Governador e prefeito do Rio de Janeiro Luiz Fernando Pezão e Marcelo Crivella

A alegação do prefeito Marcelo Crivella, de se ausentar da cidade durante o Carnaval, de que viajou ao exterior para tratar de interesses do município, não satisfez ao Ministério Público do Rio de Janeiro.

O motivo da viagem de Crivella à Europa às vésperas do maior evento turístico e cultural da cidade também é alvo de apuração.

A falta de organização e planejamento teria desencadeado danos morais de forma coletiva, ao expor moradores e turistas a "desordem e caos urbano".

O MP lembra que o prefeito viajou no sábado de Carnaval, e que embora ele tenha declarado ser esta uma viagem oficial, não constam no site da Prefeitura informações sobre seus deslocamentos, tampouco especificação da agenda que seguiu.

Acrescenta, ainda, que é notória a constatação em geral do desapreço do atual prefeito do Rio pelas manifestações culturais de Carnaval, em qualquer de suas expressões históricas ou atuais. Cita ainda que não houve autorização prévia da Câmara Municipal para a saída dele do Rio, conforme prevê a Lei Orgânica do Município do Rio (LOM).

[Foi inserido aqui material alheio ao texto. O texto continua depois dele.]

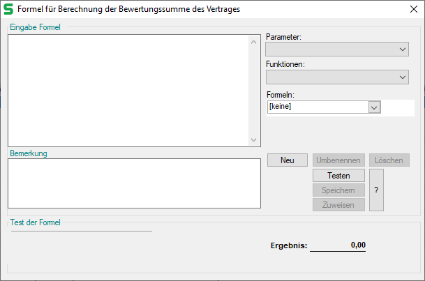
Task: Click the [keine] text in Formeln field
Action: 280,107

O prefeito alegou que sua viagem foi "a serviço do Rio" e que não foi uma "viagem do guardanapo" - fazendo alusão a uma foto do ex-governador do Rio de Janeiro, Sérgio Cabral, com um guardanapo na cabeça em um restaurante em Paris. "Era uma viagem minha, para melhorar a segurança do Rio de Janeiro", respondeu Crivella. "Eu não fui para a festa do guardanapo", disse ele, em entrevista durante vistoria a obras de contenção na praia da Macumba, zona oeste da cidade. Crivella diz que foi à Europa avaliar tecnologias para a área de segurança. A emenda foi pior que o soneto, sem trocadilhos com a majestosa Áustria, capital mundial da música clássica, terra de Strauss, Mozart, Mahler e Haydn, parte do Tour Crivella 2018, junto com Alemanha, Holanda e Suécia.

Na comitiva do prefeito, estavam o chefe de inteligência da Policia Militar, coronel Antônio Goulart, o chefe executivo do Centro de Operações Rio, Guilherme Sangineto, o diretor-presidente da Empresa Municipal de Informática, Fábio Pimentel de Carvalho e o engenheiro Luis La Torre.

O Ministério Público anunciou que vai investigar os gastos da prefeitura com a viagem.